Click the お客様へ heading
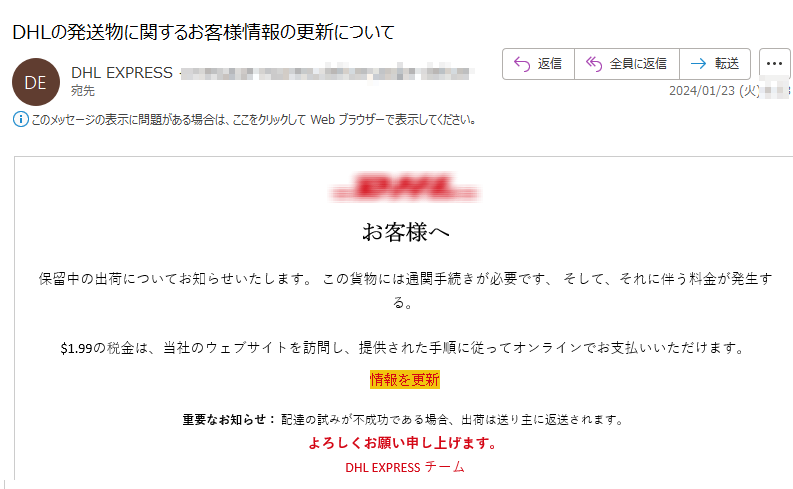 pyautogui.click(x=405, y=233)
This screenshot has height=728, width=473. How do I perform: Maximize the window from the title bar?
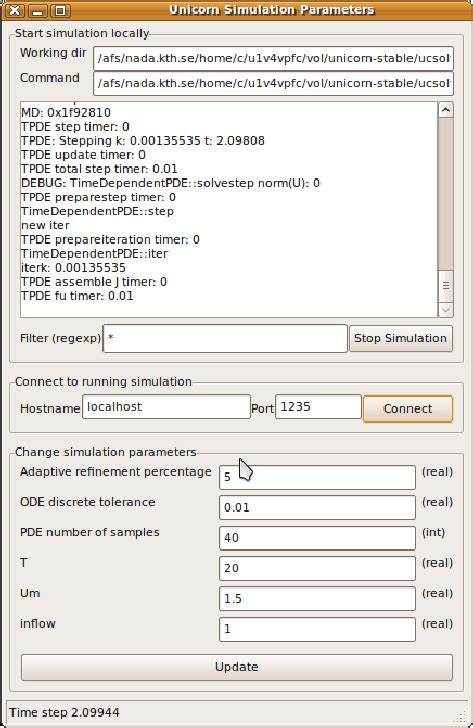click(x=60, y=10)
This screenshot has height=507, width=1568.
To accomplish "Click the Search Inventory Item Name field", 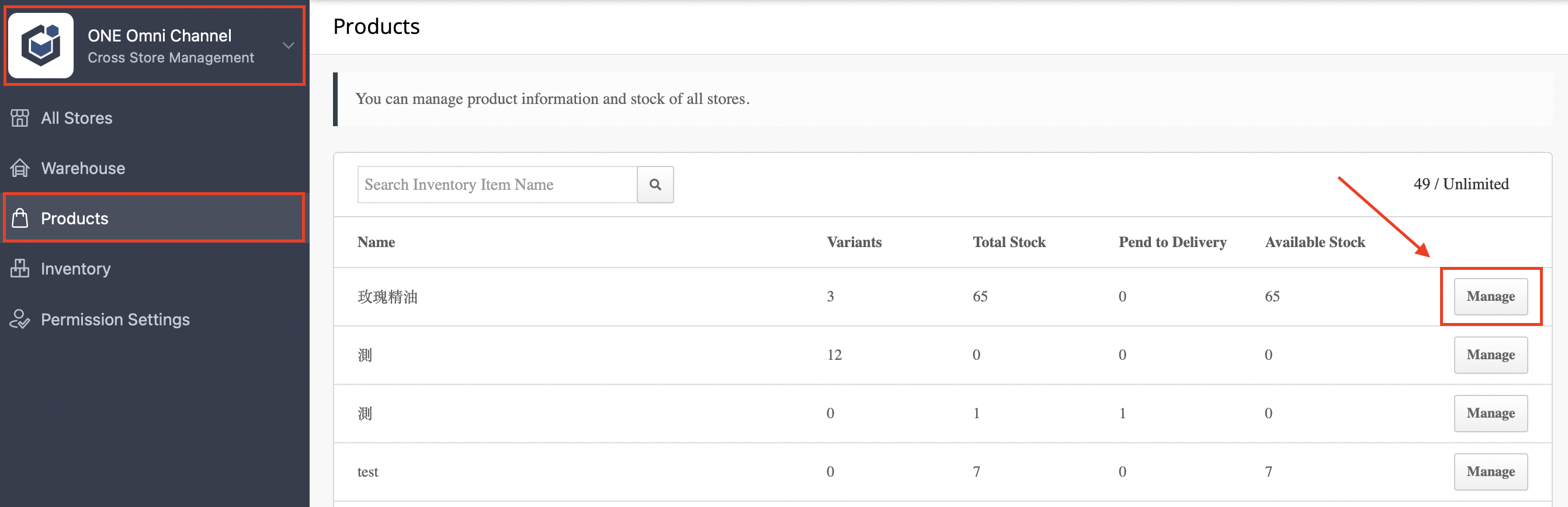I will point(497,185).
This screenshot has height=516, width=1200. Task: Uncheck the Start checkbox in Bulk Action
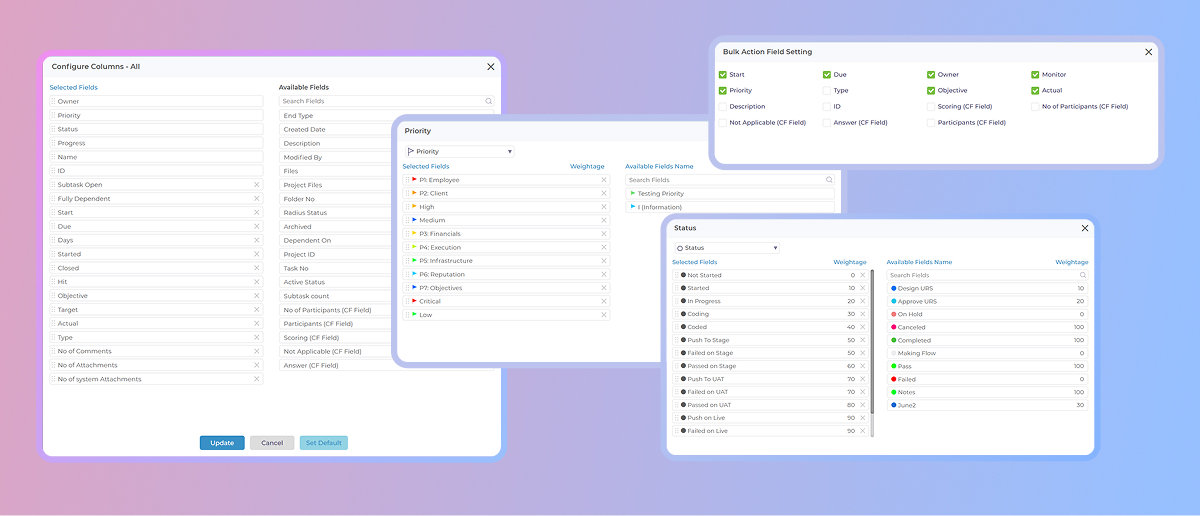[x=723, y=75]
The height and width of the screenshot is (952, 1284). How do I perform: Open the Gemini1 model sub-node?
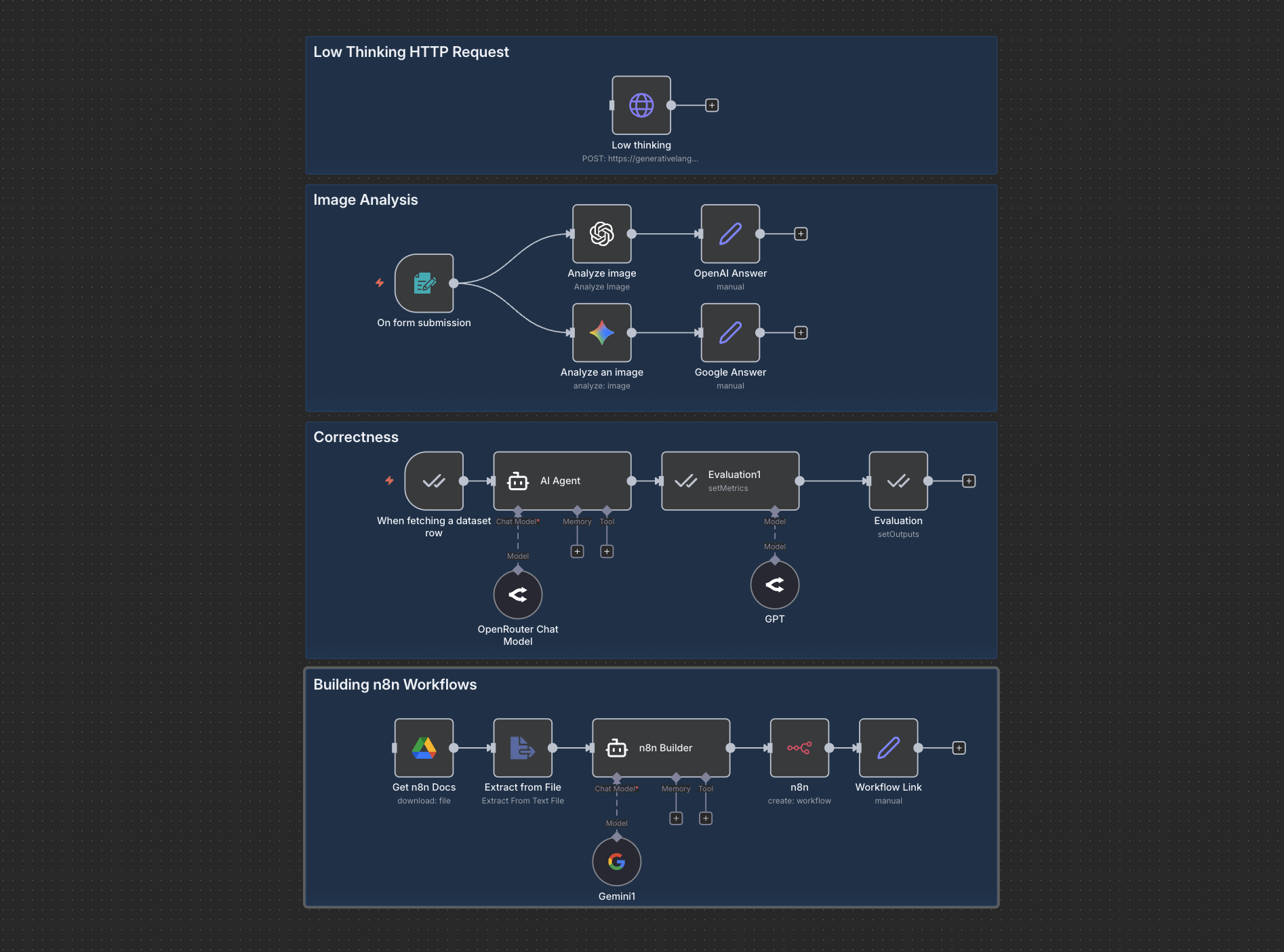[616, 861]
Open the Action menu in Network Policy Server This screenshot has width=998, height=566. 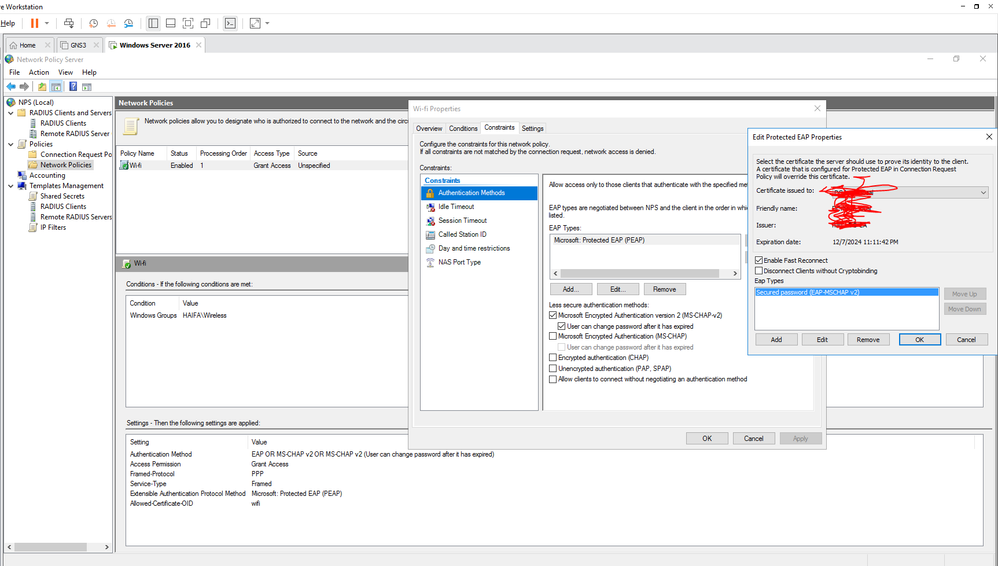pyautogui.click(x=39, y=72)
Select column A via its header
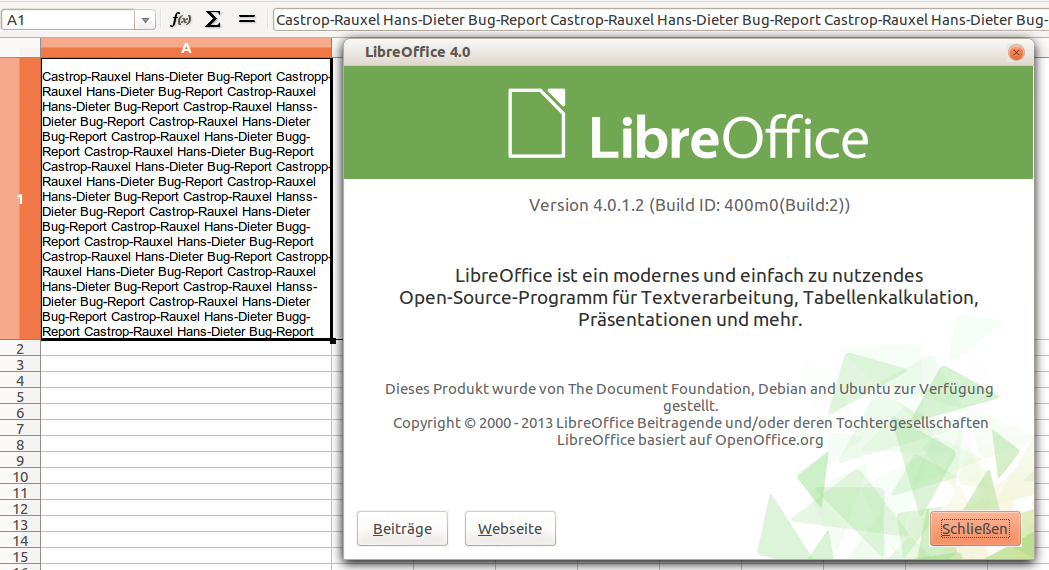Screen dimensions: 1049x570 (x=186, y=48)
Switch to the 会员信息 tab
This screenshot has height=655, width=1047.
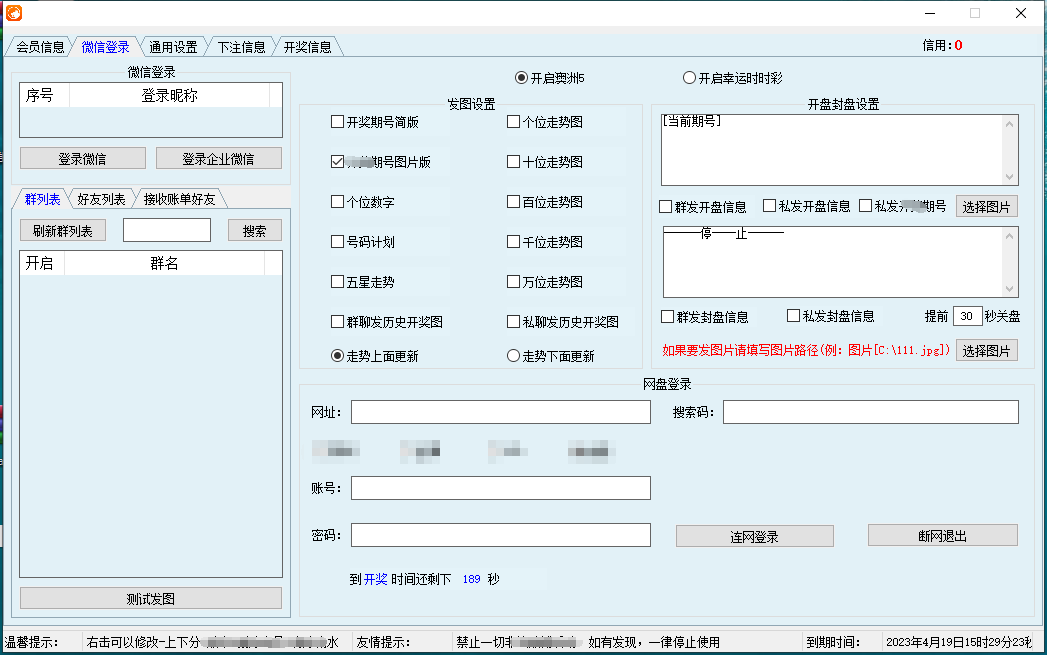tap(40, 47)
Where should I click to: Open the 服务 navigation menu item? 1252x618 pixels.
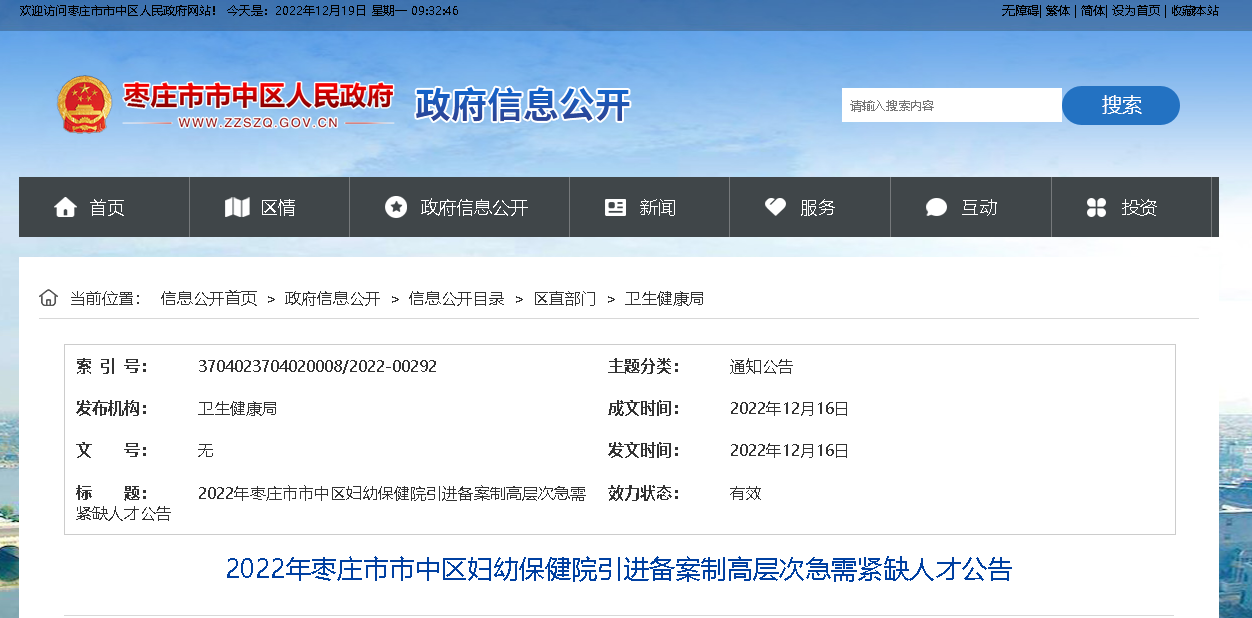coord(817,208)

**Exercise requirements**
Begin with the line holding "This screenshot has height=655, width=1047." and end with the last line of the listing. Reproduce each of those lines exactly, and leave every picture out.

**Problem solution**
This screenshot has height=655, width=1047.
tap(40, 47)
Where should I click to: Open the 服务 navigation menu item? 1252x618 pixels.
coord(817,208)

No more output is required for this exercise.